Friday, November 04, 2016
X MARKS THE SPOT (1942)
Eddie (Damien O’Flynn) is a private detective, son of an Irish cop, who is taking a post with Army Intelligence in a couple of days. His dad has the bad luck to run into gangster Marty (Jack La Rue) as he's hijacking two trucks filled with tires (in wartime, tires were in high demand for their rubber and became essentially a controlled substance). Marty shoots the cop dead and Eddie, naturally, gets himself involved, trying to track down the killer in the few days of freedom he has left. This B-mystery is rather messy in its details and cheap in its look, but it has a few points of interest. Local clubs and diners use what amounts to a human jukebox; the patron inserts money and talks to an operator at a central location, requesting a certain song which she then plays.

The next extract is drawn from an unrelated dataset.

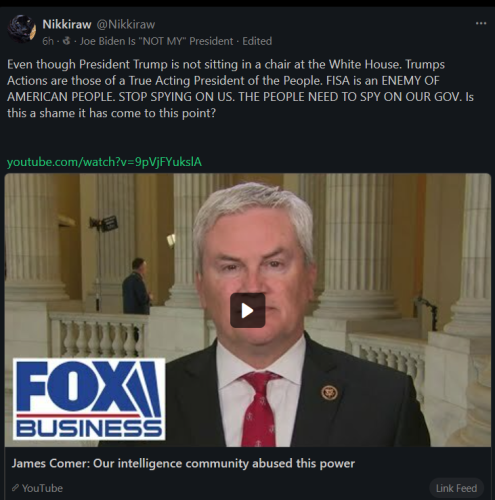Click the link card footer beside Link Feed

[x=245, y=488]
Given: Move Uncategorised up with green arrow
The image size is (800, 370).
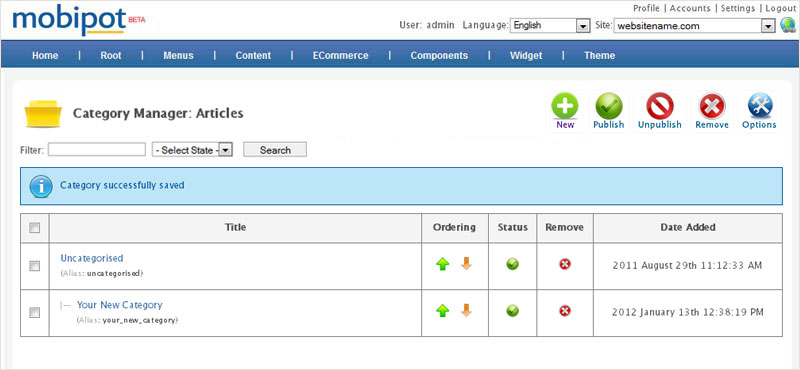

I have no idea if this was ever a real thing, but it's crucial to the plot for two reasons: the operator (Helen Parrish) gets involved in the case, and at one point, she announces an air raid blackout which is called in—and which turns out to be a false alarm, rigged up so a character can be killed in the dark yet still in public. O’Flynn is a bland leading man, with Parrish only marginally better. Much better are La Rue (as the baddie), Dick Purcell (as a police lieutenant), and Neil Hamilton (as the owner of the tires). As far as the title, there is no "X," just a place run by Marty called the One Spot Café. Completely average of its type. Pictured are O'Flynn and Parrish. [YouTube]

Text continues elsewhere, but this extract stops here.